You are provided with a dataset containing detailed information on a number of existing
Airbnb listings in London. As part of the contract, you are asked to write a report according
to the instructions given below. The client will use a test set to evaluate your work.
4. Understanding the data
A training dataset and a test dataset are posted on Kaggle. The latter omits the price values.
Furthermore, Kaggle randomly splits the observations in the test set into validation (30%) and
test (70%) cases, but you will not know which ones are which.
When you make a submission during the competition, you get a score equal to the RMSE
computed on the validation cases. These scores are displayed on the “Public Leaderboard”
and provide an ongoing ranking of teams. You can use the scores of your submissions to help
you select the best predictive model.
BUSINESS SCHOOL
Page 3 of 4
You will select one of your submissions to be used as final at the end of the competition. Once
the competition is over, Kaggle will rank the teams’ final submissions based on the test cases
only, and those will be displayed on the “Private Leaderboard”. Your goal is to do as well as
possible on the Private Leaderboard at the end of the competition, so please be careful
not to overfit the validation cases in an attempt to improve your public ranking.
Data Description:
Each row corresponds to a separate Airbnb listing in London, UK. As a consequence
of using real data, a detailed description of all the variables is not available. However,
the names of the variables are self-explanatory. The first column in the data provides
an identifier for each listing and is included to comply with the Kaggle format. It should
not be used as a predictor in the analysis. The response variable, price, is the second
column in the training dataset. It gives the British pound sterling (GBP) price per night
for each listing. Variables security_deposit, cleaning_fee and extra_people are also
measured in GPB and correspond to surcharges. Variables latitude and longitude
specify the geographic location of each property. Several variables are Boolean, with
the word true recorded as “t” and false recorded as “f”. Some of the listings have
missing values under some of the variables. Note that, in many cases, a missing value
means that the corresponding characteristic does not apply to that particular Airbnb
listing. This is information, rather than lack of information, and you could make use of
this information in your analysis.
5. Written report
The purpose of the report is to describe, explain, and justify your solution to the client.

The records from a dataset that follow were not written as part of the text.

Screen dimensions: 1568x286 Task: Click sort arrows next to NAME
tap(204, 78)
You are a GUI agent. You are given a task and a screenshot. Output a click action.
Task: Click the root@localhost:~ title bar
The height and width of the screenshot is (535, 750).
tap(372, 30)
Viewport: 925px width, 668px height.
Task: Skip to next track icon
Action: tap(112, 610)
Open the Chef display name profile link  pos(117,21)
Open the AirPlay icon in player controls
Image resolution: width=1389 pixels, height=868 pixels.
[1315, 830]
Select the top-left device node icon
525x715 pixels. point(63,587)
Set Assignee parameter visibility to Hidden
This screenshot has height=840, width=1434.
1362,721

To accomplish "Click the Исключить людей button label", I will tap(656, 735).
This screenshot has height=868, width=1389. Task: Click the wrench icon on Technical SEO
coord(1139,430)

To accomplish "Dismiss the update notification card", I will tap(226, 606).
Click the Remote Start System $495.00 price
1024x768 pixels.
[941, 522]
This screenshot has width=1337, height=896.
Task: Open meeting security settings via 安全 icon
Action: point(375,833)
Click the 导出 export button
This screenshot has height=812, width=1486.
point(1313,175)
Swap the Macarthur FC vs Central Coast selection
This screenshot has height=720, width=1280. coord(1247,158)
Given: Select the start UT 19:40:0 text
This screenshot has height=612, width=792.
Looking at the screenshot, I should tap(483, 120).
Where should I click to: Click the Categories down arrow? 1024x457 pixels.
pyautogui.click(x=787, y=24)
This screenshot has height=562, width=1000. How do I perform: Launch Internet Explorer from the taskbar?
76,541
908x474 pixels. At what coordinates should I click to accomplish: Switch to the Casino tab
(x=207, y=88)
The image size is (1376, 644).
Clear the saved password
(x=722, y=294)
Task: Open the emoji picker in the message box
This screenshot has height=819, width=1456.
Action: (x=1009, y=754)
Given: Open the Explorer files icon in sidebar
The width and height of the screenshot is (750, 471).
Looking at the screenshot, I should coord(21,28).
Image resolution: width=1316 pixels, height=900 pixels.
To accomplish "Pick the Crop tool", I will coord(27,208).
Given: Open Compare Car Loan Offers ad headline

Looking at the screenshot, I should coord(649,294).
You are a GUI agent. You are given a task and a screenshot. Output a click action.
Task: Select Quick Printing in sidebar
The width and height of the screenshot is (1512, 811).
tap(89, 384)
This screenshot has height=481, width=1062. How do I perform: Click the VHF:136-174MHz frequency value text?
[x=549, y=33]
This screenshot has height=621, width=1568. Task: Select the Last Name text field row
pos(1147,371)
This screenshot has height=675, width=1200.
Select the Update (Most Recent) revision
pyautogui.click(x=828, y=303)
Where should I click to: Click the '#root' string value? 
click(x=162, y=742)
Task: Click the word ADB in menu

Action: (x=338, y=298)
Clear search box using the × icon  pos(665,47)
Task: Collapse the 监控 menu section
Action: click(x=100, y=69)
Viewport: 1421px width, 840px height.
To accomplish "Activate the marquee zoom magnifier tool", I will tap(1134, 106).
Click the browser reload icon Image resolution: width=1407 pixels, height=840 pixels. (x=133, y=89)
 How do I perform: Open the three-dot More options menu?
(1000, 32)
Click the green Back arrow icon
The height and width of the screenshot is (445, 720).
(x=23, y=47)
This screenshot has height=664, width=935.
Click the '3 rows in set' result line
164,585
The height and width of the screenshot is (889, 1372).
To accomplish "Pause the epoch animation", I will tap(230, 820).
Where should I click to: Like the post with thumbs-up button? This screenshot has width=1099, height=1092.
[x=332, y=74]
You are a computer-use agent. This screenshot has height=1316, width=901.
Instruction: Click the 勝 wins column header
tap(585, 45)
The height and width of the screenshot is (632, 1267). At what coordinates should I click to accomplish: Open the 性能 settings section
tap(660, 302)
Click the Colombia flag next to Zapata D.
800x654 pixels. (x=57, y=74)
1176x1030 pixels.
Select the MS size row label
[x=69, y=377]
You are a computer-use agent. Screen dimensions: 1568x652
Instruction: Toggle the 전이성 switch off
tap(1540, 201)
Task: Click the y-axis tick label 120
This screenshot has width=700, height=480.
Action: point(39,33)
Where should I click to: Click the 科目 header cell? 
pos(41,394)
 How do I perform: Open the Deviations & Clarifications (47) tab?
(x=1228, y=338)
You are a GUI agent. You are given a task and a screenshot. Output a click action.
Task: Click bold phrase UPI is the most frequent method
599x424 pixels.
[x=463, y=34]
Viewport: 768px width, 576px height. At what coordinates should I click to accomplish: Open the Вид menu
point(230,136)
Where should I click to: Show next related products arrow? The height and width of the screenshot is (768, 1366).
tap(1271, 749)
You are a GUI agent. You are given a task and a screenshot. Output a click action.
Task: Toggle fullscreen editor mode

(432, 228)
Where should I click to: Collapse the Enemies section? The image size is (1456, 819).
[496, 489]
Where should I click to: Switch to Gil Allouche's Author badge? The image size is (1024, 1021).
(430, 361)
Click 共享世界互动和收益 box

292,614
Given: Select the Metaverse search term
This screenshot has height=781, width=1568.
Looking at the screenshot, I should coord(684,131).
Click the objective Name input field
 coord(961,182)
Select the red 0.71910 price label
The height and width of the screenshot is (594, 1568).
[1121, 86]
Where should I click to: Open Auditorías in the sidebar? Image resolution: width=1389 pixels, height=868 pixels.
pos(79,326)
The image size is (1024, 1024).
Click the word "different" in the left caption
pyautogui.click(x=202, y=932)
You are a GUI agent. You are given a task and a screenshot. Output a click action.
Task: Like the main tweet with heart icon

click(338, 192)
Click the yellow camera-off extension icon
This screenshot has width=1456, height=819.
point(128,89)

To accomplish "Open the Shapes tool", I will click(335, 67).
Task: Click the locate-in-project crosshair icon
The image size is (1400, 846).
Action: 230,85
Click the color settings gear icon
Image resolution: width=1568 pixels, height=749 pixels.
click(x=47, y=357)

You
can assume that the client is trained in business analytics, however, is not an expert in statistical
learning.
Requirements:
Your report must provide the validation (i.e. Public Leaderboard) scores for at least five
different sets of predictions, including your final model. You need to make a submission on
Kaggle to get each validation score. The five sets of predictions should all come from different
statistical learning methods.
In the methodology section you will discuss two of the five models in detail (the other three
do not need to be discussed). One of these two models will be your final model. Also, one of
these two models should be an interpretable model (e.g. OLS, subset selection, Lasso, Ridge,
Elastic net, a single regression tree), and the second one should be a more advanced model
(bagging, random forests, boosting, or a model that contains one of these three as a part).
You will pay special attention to and report on the relationship between the location and the
price, both during the exploratory data analysis and during the model interpretation. As part
of feature engineering, you should create one new location-related variable by using the
existing variables and, if you wish, external information.
BUSINESS SCHOOL
Page 4 of 4
Suggested outline of the report:
1. Introduction: write a few paragraphs stating the business problem and summarising
your final solution and results. Use plain English and avoid technical language as much
as possible in this section (it should be for a wide audience).
2. Data processing and exploratory data analysis: provide key information about the data,
discuss potential issues, and highlight interesting facts that are useful for the rest of
your analysis.
3. Describe and justify your process of feature engineering.
4. Methodology: here you will focus on the two models as outlined above (your rationale
for choosing the models and why they make sense for the data, description of how
these models are fitted, interpretations of the models in the context of the business
problem at hand). This part is allowed to be more technical than the rest of the report.
5. Validation set results from Kaggle and comparison of the methods.
6. Final remarks (non-technical).
6. Kaggle Competition
The purpose of the Kaggle competition is to incorporate feedback by allowing you to compare
your performance with that of other groups. Participation in the competition is part of the
assessment, and you must make sure that your final submission is correct. Your ranking in the
competition will typically not directly affect your marks (apart from thenbonus marks and the
Benchmark requirement, as explained below), however, we will assess whether your
participation represents a genuine effort to make good predictions and improve them (in
particular, you should make sure to beat the “Benchmark” score on the Public Leaderboard).
Real world relevance:
The ability to perform in a Kaggle competition is highly valued by employers. Some employers
go as far as to set up a Kaggle competition just for recruitment.
Bonus marks:
The five teams with the best performance on the Private Leaderboard will receive bonus marks
for the assignment (with the total Group Project score capped at 100). The best performing
team will receive 10 bonus marks, the second team will get 8 marks, the third will get 6 marks,
the fourth and fifth will each get 3 marks (however, the maximum score will remain at or below
100). Please note that your choice of the final model has to be well justified in the report,
and the Kaggle predictions must come from your own analysis in Python. An examination of
the code will be conducted for verification purposes. Your code is required to reproduce the
Kaggle predictions included in the report.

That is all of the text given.